- [What needs to be done]: Write out the data that follows exactly, keeping every picture out.

- [Entries provided]:
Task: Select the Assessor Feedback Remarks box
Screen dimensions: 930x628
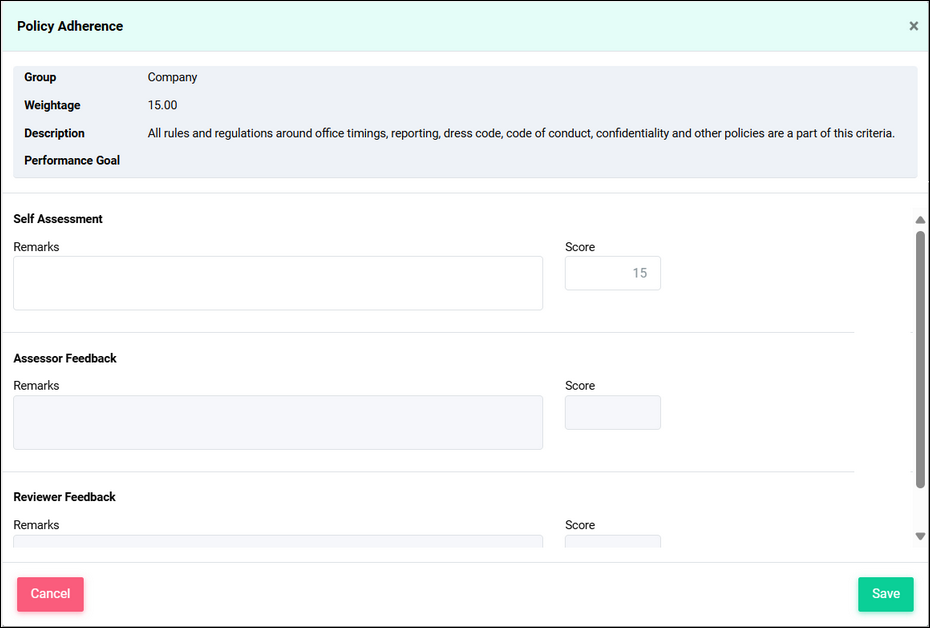Action: [x=278, y=422]
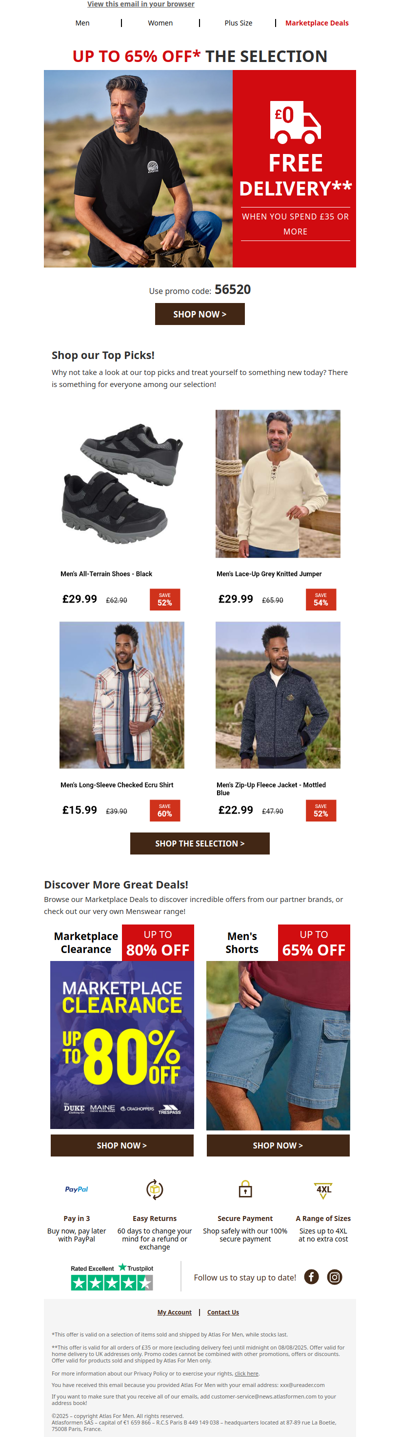Click the Secure Payment padlock icon

tap(245, 1189)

- [Your solution]:
Task: Select the Assessor Feedback Remarks box
Screen dimensions: 930x628
Action: [x=278, y=422]
Click the Secure Payment padlock icon

tap(245, 1189)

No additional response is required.